Listed entries section start

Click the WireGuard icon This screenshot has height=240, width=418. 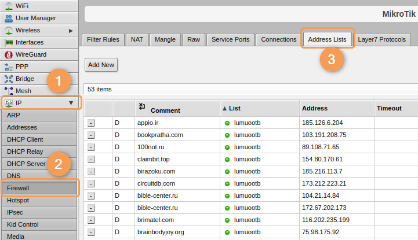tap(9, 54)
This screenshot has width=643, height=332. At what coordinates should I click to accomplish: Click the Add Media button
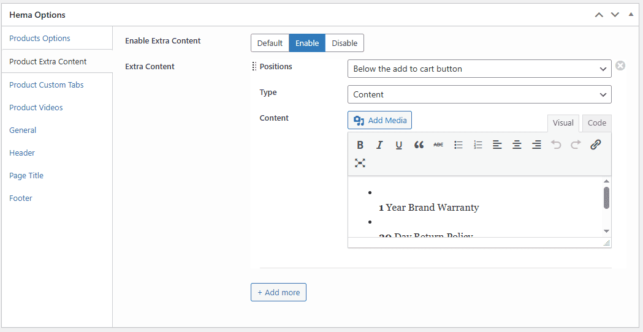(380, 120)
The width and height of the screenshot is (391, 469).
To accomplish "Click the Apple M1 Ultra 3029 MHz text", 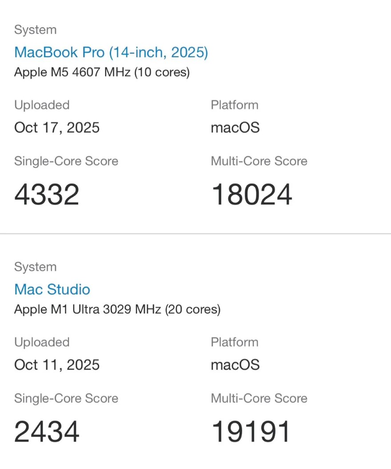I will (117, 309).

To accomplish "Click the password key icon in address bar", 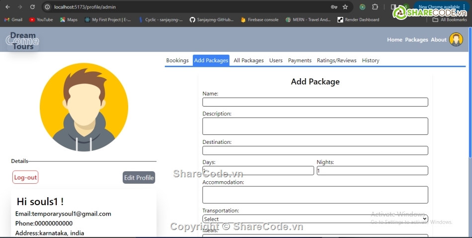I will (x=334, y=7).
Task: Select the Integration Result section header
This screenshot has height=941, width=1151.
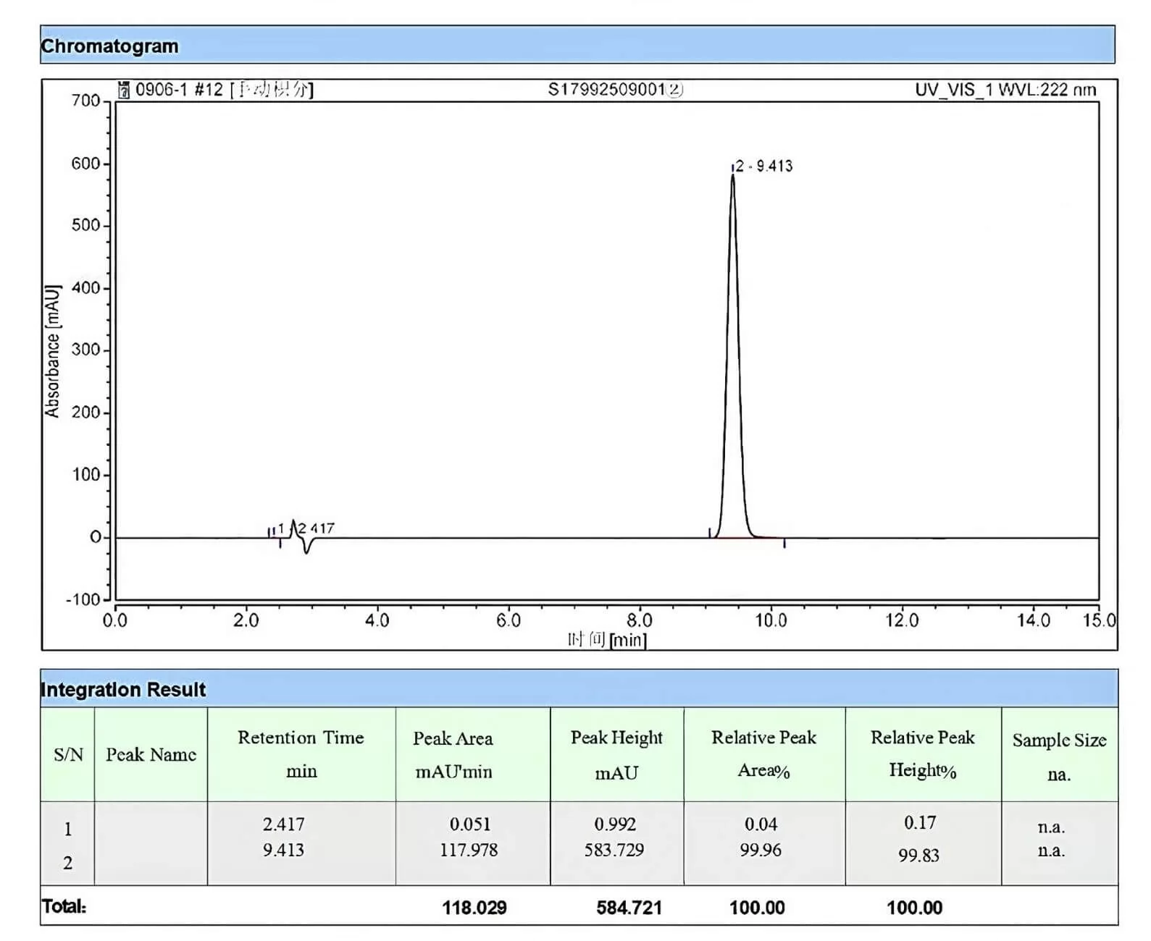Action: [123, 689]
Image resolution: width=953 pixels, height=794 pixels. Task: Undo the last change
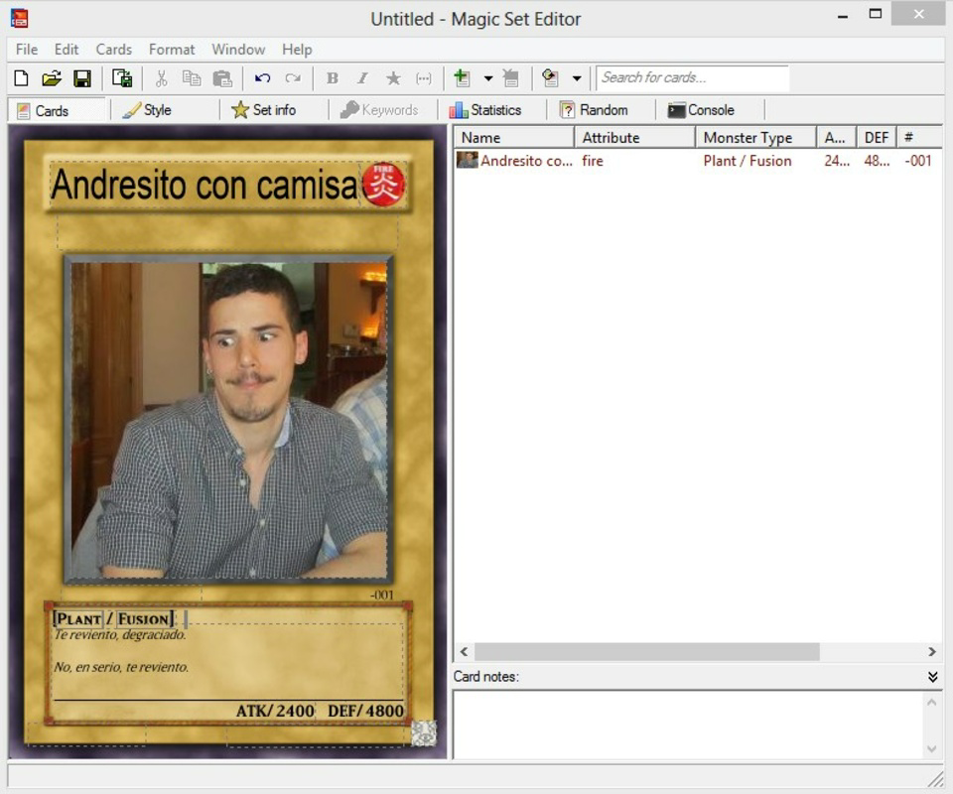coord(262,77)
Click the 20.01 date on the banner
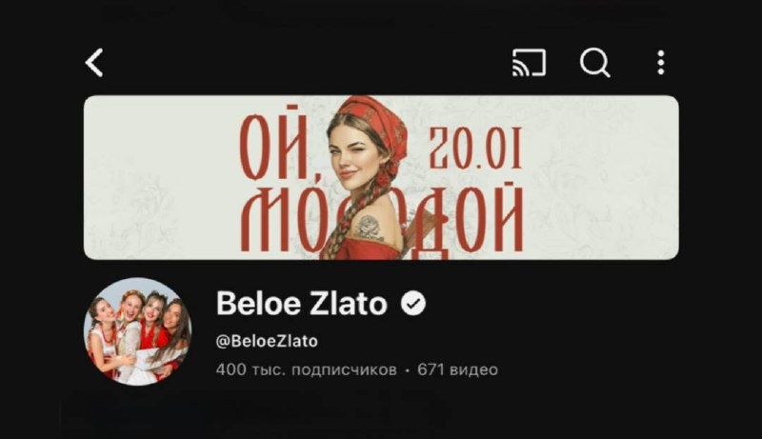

Listed entries section end

Work instructions
Every line from the one containing "This screenshot has height=941, width=1151." through the final line of the records above is to be written out exactly; nothing else, and no pictures.

Task response
This screenshot has height=941, width=1151.
Action: [123, 689]
Image resolution: width=953 pixels, height=794 pixels. Task: Undo the last change
coord(262,77)
Click the 20.01 date on the banner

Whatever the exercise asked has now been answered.